Since I was a little boy, nothing excited me more than the week prior to Thanksgiving. Yes, I loved dressing up for Halloween, and Christmas was brimming with delight and mystery (in the years when I still believed in Santa), but Thanksgiving was the family holiday that seemed unmatched on the calendar. This was the week when old friends came back to visit my parents, as well as relatives I had never met or rarely seen. It was a truly joyous time without the frenzy of Halloween or the clutter of Christmas, when the house seemed smaller because of the huge decorated tree and the train set going in circles beneath it.
When I was a boy my father’s parents lived with us in a two family house in Queens, New York. Nana was the best cook I have ever known. She would start early on the Sunday before the big day, getting ready to clean vegetables and fruit piled in various bowls on her kitchen table. Nana had expertise in a variety of culinary areas, but her true love was making desserts. I have never tasted anything like her puddings, pies, and cakes.
I would assist her in the peeling process, which could become arduous for a nine year old boy after the tenth potato. We would peel what seemed like hundreds of white and sweet potatoes (which I later learned were actually yams). It seemed impossible that these would become the creamy mashed potatoes and the whipped sweet potatoes with melted marshmallows on top (still one of my favorite taste memories of Thanksgivings past).

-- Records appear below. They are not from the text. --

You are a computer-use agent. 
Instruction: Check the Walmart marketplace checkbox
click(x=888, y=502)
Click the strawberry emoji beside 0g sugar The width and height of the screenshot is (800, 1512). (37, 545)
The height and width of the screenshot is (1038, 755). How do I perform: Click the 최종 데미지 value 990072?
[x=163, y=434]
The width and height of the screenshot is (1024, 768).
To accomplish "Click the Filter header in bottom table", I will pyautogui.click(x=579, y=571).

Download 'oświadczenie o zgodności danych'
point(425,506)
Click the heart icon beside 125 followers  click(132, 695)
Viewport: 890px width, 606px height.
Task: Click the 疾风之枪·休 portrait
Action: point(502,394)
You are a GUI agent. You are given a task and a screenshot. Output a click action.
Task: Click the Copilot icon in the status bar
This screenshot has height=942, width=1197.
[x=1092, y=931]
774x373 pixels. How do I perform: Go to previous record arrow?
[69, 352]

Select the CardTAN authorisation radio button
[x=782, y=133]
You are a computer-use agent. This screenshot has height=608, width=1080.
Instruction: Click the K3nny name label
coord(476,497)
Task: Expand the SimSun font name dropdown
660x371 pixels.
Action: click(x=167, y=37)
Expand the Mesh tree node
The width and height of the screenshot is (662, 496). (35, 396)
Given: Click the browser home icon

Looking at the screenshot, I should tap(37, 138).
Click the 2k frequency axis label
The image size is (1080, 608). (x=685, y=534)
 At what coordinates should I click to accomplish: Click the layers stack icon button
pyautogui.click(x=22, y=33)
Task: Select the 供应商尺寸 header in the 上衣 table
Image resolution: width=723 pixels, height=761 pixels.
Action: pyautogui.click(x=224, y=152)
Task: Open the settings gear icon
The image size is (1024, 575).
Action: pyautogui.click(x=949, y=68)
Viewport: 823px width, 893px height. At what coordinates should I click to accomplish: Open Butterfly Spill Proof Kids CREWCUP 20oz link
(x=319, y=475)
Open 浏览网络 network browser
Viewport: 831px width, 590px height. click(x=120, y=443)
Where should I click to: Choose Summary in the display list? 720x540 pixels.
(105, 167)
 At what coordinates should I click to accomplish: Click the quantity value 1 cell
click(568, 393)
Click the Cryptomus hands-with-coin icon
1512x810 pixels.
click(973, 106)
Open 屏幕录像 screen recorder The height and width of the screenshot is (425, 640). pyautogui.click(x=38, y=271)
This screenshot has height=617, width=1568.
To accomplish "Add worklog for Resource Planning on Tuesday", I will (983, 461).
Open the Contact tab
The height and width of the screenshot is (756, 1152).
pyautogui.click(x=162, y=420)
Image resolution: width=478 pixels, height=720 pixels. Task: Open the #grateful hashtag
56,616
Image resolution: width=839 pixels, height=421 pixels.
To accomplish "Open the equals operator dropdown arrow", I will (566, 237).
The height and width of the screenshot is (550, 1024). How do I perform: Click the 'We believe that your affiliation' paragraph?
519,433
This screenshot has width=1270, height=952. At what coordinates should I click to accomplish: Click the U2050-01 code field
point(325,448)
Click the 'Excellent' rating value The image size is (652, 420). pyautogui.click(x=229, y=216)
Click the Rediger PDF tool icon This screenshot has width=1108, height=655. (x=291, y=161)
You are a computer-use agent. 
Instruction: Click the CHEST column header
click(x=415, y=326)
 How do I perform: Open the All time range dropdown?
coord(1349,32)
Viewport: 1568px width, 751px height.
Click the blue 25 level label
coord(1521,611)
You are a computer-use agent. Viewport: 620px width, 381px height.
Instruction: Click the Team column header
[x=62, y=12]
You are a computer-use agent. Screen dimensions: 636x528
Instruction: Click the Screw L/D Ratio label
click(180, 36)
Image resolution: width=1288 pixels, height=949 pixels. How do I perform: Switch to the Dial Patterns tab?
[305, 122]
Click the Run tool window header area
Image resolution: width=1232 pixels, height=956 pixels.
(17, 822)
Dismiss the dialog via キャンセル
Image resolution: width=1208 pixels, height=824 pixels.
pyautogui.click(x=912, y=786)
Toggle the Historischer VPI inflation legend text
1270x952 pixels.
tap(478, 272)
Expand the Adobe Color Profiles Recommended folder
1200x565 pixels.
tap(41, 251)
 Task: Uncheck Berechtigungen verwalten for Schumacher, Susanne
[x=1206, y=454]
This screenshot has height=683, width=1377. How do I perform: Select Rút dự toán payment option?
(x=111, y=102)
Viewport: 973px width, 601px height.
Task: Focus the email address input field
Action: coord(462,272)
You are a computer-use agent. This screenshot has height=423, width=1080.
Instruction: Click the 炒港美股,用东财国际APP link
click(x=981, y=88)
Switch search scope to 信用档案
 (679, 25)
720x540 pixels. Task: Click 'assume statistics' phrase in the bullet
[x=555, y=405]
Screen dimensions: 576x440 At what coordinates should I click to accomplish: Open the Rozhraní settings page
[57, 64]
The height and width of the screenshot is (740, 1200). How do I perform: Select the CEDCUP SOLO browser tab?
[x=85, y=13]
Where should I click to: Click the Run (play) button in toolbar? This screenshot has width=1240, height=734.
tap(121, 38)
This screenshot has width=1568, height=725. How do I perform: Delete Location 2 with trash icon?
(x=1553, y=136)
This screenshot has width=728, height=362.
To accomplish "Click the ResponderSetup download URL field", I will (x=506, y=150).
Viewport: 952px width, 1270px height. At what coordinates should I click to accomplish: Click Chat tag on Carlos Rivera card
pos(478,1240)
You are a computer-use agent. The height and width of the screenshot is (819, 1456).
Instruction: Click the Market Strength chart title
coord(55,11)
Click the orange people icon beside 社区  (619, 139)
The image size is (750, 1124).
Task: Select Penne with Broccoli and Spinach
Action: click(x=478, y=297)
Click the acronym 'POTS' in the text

We’d finish with the vegetables and then begin washing and peeling the fruit. Invariably I’d be shooed away after sampling one too many chunks of apple or sneaking a few of the sweet dark cherries. She would send me down the hall where Pop was rolling up the rugs in the living and dining room. Pop rarely did housework, but for big events he would vacuum and then take up the rugs, sweep the wood floors, and buff them with a special machine. Of course, I would be in his way as well, so I’d leave their apartment and run upstairs to check on Mom’s progress.






Article comments
1 - diana hartman
oh victor...nice, very nice...sigh...
2 - Lisa McKay
Great piece, Victor. Thanksgiving seems to be the one holiday that we haven't commercialized beyong recognition - thanks for sharing this very nice reminiscence!
3 - Victor Lana
Lisa and Diana, thanks for your comments. For some reason I was standing in the yard raking leaves yesterday, and this all came back to me. I think it was the smell of the cold in the air, the hush of the wind.
I like Thanksgiving because it is not a religious day. Everyone can celebrate it in their own way for their own reasons. That's why it's still relatively pure. Even the department stores can't ruin it. People rather be home with family than shopping.
4 - diana hartman
maybe you could go out and rake some more leaves because i'd like to hear more about your thanksgiving -- your cousins, traditions you've brought from childhood, traditions you've created for your own kids, all that stuff...
cold air and the smell of winter coming in gets me all excited for christmas, and thanksgiving at my grandparent's house was always the starting point...they had an aluminum tree, the nice kind, not the spindly number...i could watch the color wheel go 'round for hours and i always hoped it'd get stuck on blue...
i was the only granddaughter for 10 years so i had to force my way into the reindeer games with 9 male cousins and 3 brothers...my brothers would take a bullet for me but in those days their loyalties were all male so i was on my own...their favorite game was "kill the guy with the ball"...i was not a fan but it was better than yard darts any day and of course i was always "it" first...
the best part was eating and, much like your childhood home victor, desserts were abound...i never liked aunt peg's pink stuff but i loved a sliver of pumpkin pie with a mound of cool whip...one year i got seriously hurt in a game of "kill" and couldn't eat much but grandma brought me a bowl of cool whip and i got to lay in her huge feather bed with those wonderfully icy cold pillows cuddled up underneath a very heavy quilt and watched the parade on her little b/w tv...it was the coolest...
i was 32 yrs old and over a thousand miles from home by the time a space at the big people table opened up...by the time i returned home the elders had all moved and/or died so i never got to take my rightful place alongside the big people...sitting at the table with everyone at my sister's house just wasn't the same...
i loved being with my grandparents, and man oh man was the food good all those years...
5 - Victor Lana
Diana,
That coveted place at the adults table is still part of the conversation in my family. Oddly enough, today my daughter seems only too happy to be at the folding table with her cousins. In retrospect, I think I was too.
Happy T-Day!
6 - Nancy
A lovely, wonderful post, Victor. Thanks!
7 - Victor Lana
Thanks for the kind words, Nancy. Happy T-Day!